Start of Supplied material
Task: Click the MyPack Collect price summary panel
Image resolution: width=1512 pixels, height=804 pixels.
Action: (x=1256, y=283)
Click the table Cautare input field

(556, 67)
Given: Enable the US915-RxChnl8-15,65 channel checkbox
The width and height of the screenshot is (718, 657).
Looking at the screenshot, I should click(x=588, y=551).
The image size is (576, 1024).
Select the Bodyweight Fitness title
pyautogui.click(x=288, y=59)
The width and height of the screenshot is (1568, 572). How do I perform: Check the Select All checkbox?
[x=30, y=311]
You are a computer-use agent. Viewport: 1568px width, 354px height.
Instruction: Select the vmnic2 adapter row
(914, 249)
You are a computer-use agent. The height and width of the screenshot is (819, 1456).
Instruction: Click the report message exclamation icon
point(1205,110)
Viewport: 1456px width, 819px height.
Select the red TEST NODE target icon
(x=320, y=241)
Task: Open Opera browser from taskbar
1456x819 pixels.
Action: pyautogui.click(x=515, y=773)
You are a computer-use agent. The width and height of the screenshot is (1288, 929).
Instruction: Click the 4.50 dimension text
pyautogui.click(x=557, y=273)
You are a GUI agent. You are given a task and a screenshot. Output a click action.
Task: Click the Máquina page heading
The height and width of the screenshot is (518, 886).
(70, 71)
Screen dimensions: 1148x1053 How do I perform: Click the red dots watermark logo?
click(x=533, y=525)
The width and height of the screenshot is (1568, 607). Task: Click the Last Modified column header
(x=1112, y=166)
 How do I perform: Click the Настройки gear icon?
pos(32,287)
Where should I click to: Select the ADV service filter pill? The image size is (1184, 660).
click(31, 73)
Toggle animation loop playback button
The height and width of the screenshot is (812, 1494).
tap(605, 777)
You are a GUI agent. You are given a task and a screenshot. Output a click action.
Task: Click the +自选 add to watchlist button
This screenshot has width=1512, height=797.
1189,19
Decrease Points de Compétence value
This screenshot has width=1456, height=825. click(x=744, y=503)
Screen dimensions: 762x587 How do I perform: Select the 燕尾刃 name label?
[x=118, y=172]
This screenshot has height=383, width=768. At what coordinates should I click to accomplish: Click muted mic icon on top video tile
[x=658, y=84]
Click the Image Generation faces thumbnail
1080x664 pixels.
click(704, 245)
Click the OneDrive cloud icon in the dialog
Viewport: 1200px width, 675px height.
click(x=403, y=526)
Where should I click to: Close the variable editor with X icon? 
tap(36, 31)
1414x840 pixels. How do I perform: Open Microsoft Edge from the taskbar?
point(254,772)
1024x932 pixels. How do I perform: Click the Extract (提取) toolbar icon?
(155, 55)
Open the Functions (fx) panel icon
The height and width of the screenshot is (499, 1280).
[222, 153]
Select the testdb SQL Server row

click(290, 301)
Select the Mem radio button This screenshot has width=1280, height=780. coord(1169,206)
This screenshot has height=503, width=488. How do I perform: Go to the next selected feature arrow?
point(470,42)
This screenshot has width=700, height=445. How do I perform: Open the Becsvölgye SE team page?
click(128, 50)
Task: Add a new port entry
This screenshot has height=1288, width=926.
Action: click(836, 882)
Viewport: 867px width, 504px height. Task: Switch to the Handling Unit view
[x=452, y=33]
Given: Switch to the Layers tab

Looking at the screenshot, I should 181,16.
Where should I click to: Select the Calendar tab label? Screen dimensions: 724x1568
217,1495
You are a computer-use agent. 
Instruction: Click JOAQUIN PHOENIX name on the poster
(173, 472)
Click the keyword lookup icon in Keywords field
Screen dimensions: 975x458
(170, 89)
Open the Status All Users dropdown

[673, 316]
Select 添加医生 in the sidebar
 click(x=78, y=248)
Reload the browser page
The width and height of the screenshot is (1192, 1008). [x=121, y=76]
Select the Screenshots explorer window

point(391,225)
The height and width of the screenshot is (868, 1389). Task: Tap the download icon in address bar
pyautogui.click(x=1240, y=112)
End of Supplied material
Description of the task |
Rewrite all the lines above, putting "desktop agent" wherever "computer-use agent" appears and leaving everything else unchanged.

Completed task |
Task: Click the MyPack Collect price summary panel
Image resolution: width=1512 pixels, height=804 pixels.
Action: (x=1256, y=283)
Click the table Cautare input field

(556, 67)
Given: Enable the US915-RxChnl8-15,65 channel checkbox
The width and height of the screenshot is (718, 657).
Looking at the screenshot, I should click(x=588, y=551).
The image size is (576, 1024).
Select the Bodyweight Fitness title
pyautogui.click(x=288, y=59)
The width and height of the screenshot is (1568, 572). How do I perform: Check the Select All checkbox?
[x=30, y=311]
You are a desktop agent. Viewport: 1568px width, 354px height.
Instruction: Select the vmnic2 adapter row
(914, 249)
You are a desktop agent. The height and width of the screenshot is (819, 1456).
Instruction: Click the report message exclamation icon
point(1205,110)
Viewport: 1456px width, 819px height.
Select the red TEST NODE target icon
(x=320, y=241)
Task: Open Opera browser from taskbar
1456x819 pixels.
Action: pyautogui.click(x=515, y=773)
You are a desktop agent. The width and height of the screenshot is (1288, 929).
Instruction: Click the 4.50 dimension text
pyautogui.click(x=557, y=273)
You are a GUI agent. You are given a task and a screenshot. Output a click action.
Task: Click the Máquina page heading
The height and width of the screenshot is (518, 886).
(70, 71)
Screen dimensions: 1148x1053 How do I perform: Click the red dots watermark logo?
click(x=533, y=525)
The width and height of the screenshot is (1568, 607). Task: Click the Last Modified column header
(x=1112, y=166)
 How do I perform: Click the Настройки gear icon?
pos(32,287)
Where should I click to: Select the ADV service filter pill? The image size is (1184, 660).
click(31, 73)
Toggle animation loop playback button
The height and width of the screenshot is (812, 1494).
tap(605, 777)
You are a GUI agent. You are given a task and a screenshot. Output a click action.
Task: Click the +自选 add to watchlist button
This screenshot has width=1512, height=797.
1189,19
Decrease Points de Compétence value
This screenshot has width=1456, height=825. click(x=744, y=503)
Screen dimensions: 762x587 How do I perform: Select the 燕尾刃 name label?
[x=118, y=172]
This screenshot has height=383, width=768. At what coordinates should I click to accomplish: Click muted mic icon on top video tile
[x=658, y=84]
Click the Image Generation faces thumbnail
1080x664 pixels.
click(704, 245)
Click the OneDrive cloud icon in the dialog
Viewport: 1200px width, 675px height.
click(x=403, y=526)
Where should I click to: Close the variable editor with X icon? 
tap(36, 31)
1414x840 pixels. How do I perform: Open Microsoft Edge from the taskbar?
point(254,772)
1024x932 pixels. How do I perform: Click the Extract (提取) toolbar icon?
(155, 55)
Open the Functions (fx) panel icon
The height and width of the screenshot is (499, 1280).
[222, 153]
Select the testdb SQL Server row

click(290, 301)
Select the Mem radio button This screenshot has width=1280, height=780. coord(1169,206)
This screenshot has height=503, width=488. How do I perform: Go to the next selected feature arrow?
point(470,42)
This screenshot has width=700, height=445. How do I perform: Open the Becsvölgye SE team page?
click(128, 50)
Task: Add a new port entry
This screenshot has height=1288, width=926.
Action: click(836, 882)
Viewport: 867px width, 504px height. Task: Switch to the Handling Unit view
[x=452, y=33]
Given: Switch to the Layers tab

Looking at the screenshot, I should 181,16.
Where should I click to: Select the Calendar tab label? Screen dimensions: 724x1568
217,1495
You are a desktop agent. 
Instruction: Click JOAQUIN PHOENIX name on the poster
(173, 472)
Click the keyword lookup icon in Keywords field
Screen dimensions: 975x458
(170, 89)
Open the Status All Users dropdown

[673, 316]
Select 添加医生 in the sidebar
 click(x=78, y=248)
Reload the browser page
The width and height of the screenshot is (1192, 1008). [x=121, y=76]
Select the Screenshots explorer window

point(391,225)
The height and width of the screenshot is (868, 1389). Task: Tap the download icon in address bar
pyautogui.click(x=1240, y=112)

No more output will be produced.